At its heart, the researchers' change in strategy from using magnetic inductance to kinetic inductance stems from a simple shift in ideas.

"Magnetic inductance represents the tendency of the electromagnetic world to resist change according to Faraday's law," explains Ham. "Kinetic inductance, on the other hand, represents the reluctance to change in the mechanical world, according to Newton's law."

"When electrons are confined perfectly into two dimensions, kinetic inductance becomes much larger than magnetic inductance, and it is this very large two-dimensional kinetic inductance that is responsible for the very strong negative refraction we achieve," explains lead author Hosang Yoon, a graduate student at SEAS.

"The dimensionality profoundly affects the condensed-matter electron behaviors, and one of those is the kinetic inductance."

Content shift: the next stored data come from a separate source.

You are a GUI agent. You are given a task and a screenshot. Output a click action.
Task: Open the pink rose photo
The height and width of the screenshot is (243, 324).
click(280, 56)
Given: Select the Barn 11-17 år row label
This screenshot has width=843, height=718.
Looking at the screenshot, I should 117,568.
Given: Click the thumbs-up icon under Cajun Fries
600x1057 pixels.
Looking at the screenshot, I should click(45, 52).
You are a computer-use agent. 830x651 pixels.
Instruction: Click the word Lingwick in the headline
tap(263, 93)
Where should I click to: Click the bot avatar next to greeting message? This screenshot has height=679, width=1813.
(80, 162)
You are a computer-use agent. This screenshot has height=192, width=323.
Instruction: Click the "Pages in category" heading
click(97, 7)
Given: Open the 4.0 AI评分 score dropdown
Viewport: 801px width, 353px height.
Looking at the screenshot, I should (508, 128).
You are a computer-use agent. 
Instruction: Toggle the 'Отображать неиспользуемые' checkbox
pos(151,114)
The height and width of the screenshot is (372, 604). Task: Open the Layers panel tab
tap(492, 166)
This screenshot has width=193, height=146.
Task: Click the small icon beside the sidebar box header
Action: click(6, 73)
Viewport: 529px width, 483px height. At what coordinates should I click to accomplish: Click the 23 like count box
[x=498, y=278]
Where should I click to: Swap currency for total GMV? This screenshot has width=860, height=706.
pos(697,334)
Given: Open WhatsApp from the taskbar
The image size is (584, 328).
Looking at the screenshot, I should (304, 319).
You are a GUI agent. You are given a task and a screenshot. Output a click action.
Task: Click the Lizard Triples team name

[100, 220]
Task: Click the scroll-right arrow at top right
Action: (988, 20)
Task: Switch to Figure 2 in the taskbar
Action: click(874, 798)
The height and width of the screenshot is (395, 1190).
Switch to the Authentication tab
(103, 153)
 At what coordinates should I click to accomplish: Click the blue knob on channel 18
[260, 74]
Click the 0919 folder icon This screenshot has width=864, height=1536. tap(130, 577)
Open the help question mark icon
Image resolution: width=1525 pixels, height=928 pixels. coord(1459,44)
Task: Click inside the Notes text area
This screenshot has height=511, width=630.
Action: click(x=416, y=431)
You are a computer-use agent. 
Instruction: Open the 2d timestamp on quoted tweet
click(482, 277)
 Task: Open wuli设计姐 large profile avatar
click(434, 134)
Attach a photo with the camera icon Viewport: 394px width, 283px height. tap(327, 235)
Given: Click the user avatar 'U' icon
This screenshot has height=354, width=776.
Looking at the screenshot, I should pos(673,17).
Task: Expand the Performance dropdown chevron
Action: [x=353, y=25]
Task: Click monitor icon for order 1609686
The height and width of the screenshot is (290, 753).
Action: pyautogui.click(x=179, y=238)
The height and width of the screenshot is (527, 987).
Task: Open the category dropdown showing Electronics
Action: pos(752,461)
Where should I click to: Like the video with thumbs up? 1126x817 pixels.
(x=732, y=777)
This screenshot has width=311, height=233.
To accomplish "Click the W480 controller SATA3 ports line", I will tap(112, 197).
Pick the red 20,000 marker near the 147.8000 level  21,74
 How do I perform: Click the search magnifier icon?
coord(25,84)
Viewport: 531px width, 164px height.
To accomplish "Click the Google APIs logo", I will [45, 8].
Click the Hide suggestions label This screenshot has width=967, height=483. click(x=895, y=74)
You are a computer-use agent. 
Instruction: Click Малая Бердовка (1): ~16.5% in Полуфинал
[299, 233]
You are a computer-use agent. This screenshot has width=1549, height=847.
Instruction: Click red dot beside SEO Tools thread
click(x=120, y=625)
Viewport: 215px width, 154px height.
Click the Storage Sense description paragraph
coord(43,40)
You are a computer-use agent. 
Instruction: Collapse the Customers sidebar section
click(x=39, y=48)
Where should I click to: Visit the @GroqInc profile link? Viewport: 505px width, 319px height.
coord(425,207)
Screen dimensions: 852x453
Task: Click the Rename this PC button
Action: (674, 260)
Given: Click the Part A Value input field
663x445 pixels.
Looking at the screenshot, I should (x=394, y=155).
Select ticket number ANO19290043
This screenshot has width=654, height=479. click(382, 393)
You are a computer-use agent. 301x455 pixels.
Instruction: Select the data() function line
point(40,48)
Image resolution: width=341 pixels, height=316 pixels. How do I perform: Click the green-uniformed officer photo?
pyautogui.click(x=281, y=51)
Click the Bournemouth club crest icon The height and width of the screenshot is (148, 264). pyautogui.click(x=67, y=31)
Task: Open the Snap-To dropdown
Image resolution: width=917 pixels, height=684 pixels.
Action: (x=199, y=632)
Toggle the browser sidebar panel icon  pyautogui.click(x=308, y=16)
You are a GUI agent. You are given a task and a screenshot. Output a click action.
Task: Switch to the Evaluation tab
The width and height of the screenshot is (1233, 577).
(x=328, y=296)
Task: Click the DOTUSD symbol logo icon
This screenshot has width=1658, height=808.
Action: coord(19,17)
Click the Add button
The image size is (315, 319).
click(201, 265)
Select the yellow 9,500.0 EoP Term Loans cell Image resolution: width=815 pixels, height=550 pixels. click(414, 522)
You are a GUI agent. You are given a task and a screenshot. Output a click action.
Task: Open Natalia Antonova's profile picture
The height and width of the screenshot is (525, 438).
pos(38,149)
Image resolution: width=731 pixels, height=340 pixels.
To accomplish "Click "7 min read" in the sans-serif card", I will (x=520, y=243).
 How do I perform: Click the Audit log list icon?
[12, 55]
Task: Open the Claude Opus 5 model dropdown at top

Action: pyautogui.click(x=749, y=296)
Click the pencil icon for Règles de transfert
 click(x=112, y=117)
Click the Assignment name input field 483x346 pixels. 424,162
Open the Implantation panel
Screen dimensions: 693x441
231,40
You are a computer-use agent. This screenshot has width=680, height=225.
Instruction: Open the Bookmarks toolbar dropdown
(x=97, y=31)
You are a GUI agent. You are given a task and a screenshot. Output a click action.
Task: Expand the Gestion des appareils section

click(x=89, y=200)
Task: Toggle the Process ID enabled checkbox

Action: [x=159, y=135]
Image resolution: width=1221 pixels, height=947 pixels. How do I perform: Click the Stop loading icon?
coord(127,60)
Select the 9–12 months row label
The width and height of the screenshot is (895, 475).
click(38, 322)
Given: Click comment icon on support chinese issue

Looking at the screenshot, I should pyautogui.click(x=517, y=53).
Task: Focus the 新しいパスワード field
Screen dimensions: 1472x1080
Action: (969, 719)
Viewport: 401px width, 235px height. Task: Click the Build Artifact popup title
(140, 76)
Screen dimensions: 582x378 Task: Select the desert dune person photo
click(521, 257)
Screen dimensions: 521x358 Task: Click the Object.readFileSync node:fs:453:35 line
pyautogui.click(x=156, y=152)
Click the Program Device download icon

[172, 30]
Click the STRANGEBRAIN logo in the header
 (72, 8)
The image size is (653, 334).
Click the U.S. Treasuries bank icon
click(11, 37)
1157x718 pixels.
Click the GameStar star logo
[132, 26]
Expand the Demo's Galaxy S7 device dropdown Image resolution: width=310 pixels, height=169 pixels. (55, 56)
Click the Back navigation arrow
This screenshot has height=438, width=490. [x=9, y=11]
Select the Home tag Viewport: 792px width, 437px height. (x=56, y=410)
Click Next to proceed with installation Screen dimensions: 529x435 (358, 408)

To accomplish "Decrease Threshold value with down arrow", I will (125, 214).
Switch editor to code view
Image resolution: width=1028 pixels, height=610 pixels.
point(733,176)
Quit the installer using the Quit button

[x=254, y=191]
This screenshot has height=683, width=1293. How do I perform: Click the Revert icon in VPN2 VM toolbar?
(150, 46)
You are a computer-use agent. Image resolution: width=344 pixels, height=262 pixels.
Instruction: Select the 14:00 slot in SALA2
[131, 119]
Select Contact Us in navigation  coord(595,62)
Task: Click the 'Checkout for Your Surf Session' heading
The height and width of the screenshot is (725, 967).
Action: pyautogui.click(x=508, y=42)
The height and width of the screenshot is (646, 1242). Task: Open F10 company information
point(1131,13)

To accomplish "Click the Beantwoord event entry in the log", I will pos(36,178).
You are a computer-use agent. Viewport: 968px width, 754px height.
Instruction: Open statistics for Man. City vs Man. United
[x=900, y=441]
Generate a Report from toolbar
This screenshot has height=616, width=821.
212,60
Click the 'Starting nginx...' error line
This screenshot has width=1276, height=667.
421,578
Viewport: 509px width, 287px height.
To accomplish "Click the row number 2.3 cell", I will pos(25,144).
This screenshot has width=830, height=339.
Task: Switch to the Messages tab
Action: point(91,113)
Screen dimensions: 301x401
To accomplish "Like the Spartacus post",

To obtain the large kinetic inductance, Ham and Yoon's work employs a two-dimensional electron gas (2DEG), which forms at the interface of two semiconductors, gallium arsenide and aluminum gallium arsenide. The very "clean" 2DEG sample used in this work was fabricated by coauthor Vladimir Umansky, of the Weizmann Institute.

Ham's team effectively sliced a sheet of 2DEG into an array of strips and used gigahertz-frequency electromagnetic waves (microwaves) to accelerate electrons in the leftmost few strips. The resulting movements of electrons in these strips were "felt" by the neighboring strips to the right, where electrons are consequently accelerated.

In this way, the proof-of-concept device propagates an effective wave to the right, in a direction perpendicular to the strips, each of which acts as a kinetic inductor due to the electrons' acceleration therein. This effective wave proved to exhibit what the researchers call a "staggering" degree of negative refraction.

The primary advantages of the new technology are its ability to localize electromagnetic waves into ultra-subwavelength scales and its dramatically reduced size.

This concept demonstrated with microwaves, if extended to other regions of the electromagnetic spectrum, may prove important for operating terahertz and photonic circuits far below their usual diffraction limit, and at near field.

It may also one day lead to extremely powerful microscopes and optical tweezers, which are used to trap and study minuscule particles like viruses and individual molecules.

For now, the device operates at temperatures below 20 degrees Kelvin. The researchers note, however, that a similar result can be achieved at room temperature using terahertz waves, which Ham's team is already investigating, with the carbon structure graphene as an alternative two-dimensional conductor.

"While electrons in graphene behave like massless particles, they still possess kinetic energy and can exhibit very large kinetic inductance in a non-Newtonian way," says Ham.

Kitty Y. M. Yeung, a graduate student in applied physics at SEAS, also contributed to the work as coauthor.